#### [Exercise description]
Below, copy verbatim the lines starting with the one that contains "pixels, height=1971 pixels." and ending after the one that contains "Looking at the image, I should click on (354, 1014).", with both of those lines included.

#### [Available data]
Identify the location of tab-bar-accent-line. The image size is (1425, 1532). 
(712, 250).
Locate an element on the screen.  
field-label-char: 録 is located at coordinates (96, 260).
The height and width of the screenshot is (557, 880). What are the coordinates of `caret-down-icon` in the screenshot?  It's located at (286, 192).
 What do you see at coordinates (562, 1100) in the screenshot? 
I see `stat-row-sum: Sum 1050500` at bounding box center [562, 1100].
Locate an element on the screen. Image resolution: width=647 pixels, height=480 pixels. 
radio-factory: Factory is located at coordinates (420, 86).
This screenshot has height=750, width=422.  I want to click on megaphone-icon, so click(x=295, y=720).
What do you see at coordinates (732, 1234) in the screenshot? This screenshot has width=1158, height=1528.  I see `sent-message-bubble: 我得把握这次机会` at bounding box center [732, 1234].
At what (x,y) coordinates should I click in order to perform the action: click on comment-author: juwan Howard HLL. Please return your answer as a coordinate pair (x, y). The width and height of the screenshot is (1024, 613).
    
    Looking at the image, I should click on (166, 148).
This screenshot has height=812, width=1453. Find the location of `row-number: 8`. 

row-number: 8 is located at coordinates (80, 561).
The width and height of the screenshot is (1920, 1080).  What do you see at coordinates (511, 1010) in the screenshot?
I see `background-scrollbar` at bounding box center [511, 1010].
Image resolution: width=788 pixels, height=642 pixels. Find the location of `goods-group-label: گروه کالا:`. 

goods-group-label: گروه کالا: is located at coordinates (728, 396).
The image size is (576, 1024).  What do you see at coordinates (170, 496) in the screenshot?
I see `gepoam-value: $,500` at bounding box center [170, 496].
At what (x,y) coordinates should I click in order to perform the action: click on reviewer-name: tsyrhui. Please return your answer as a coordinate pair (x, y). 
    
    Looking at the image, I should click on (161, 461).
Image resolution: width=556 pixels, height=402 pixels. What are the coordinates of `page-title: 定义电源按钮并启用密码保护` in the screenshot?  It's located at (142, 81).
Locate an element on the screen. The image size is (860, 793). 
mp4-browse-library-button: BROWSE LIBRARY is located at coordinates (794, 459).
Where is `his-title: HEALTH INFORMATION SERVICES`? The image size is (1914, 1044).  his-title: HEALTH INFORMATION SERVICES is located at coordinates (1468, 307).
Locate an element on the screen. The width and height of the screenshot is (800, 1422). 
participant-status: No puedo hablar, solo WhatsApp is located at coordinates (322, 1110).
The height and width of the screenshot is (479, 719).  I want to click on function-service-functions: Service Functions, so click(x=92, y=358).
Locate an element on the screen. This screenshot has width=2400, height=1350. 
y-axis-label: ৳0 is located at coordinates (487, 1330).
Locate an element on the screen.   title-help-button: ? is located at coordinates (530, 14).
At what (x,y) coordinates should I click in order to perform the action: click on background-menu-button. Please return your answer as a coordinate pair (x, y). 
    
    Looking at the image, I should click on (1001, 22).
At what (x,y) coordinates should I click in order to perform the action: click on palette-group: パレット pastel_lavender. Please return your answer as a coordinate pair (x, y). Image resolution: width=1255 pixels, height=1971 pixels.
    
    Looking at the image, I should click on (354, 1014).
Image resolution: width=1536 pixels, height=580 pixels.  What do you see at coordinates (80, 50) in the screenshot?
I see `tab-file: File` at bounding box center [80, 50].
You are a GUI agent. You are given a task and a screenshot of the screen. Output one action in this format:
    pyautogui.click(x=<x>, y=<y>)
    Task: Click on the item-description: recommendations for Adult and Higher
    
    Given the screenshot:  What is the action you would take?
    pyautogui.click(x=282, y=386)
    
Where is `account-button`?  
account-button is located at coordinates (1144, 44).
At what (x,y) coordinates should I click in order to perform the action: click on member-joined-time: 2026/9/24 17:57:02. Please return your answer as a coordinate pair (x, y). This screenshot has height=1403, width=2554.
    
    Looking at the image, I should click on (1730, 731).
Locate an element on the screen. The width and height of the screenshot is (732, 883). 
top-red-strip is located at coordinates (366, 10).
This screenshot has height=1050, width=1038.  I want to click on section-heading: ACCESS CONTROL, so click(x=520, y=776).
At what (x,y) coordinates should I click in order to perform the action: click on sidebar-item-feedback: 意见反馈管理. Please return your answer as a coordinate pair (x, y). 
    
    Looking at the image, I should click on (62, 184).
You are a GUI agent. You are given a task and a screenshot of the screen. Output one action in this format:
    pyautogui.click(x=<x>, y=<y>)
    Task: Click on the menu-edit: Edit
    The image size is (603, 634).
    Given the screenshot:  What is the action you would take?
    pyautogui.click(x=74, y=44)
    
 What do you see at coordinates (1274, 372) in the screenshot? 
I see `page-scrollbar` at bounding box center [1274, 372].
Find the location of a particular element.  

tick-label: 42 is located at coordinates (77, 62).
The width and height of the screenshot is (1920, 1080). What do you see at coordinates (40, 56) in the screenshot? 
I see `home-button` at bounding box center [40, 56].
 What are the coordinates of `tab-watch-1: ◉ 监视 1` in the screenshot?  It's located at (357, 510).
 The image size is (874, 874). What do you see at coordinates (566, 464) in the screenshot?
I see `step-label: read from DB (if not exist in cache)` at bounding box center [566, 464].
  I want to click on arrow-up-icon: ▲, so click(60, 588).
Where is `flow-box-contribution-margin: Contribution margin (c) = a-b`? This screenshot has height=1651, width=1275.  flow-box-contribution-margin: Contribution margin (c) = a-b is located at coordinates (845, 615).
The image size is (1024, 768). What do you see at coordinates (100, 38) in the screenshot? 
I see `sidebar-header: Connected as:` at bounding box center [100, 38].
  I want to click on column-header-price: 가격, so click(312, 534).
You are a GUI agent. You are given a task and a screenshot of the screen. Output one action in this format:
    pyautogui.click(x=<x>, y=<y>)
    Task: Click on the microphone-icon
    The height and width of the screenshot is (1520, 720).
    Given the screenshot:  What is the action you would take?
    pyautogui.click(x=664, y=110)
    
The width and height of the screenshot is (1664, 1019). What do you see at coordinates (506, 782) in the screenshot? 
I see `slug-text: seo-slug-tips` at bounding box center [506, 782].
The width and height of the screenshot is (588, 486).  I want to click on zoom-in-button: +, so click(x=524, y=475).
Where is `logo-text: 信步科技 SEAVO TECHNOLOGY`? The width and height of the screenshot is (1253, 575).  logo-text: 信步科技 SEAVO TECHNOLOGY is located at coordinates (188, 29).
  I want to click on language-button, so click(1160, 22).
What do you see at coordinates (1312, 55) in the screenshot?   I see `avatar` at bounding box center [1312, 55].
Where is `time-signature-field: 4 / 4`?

#### [Response for this exercise]
At what (x,y) coordinates should I click in order to perform the action: click on palette-group: パレット pastel_lavender. Please return your answer as a coordinate pair (x, y). Image resolution: width=1255 pixels, height=1971 pixels.
    
    Looking at the image, I should click on (354, 1014).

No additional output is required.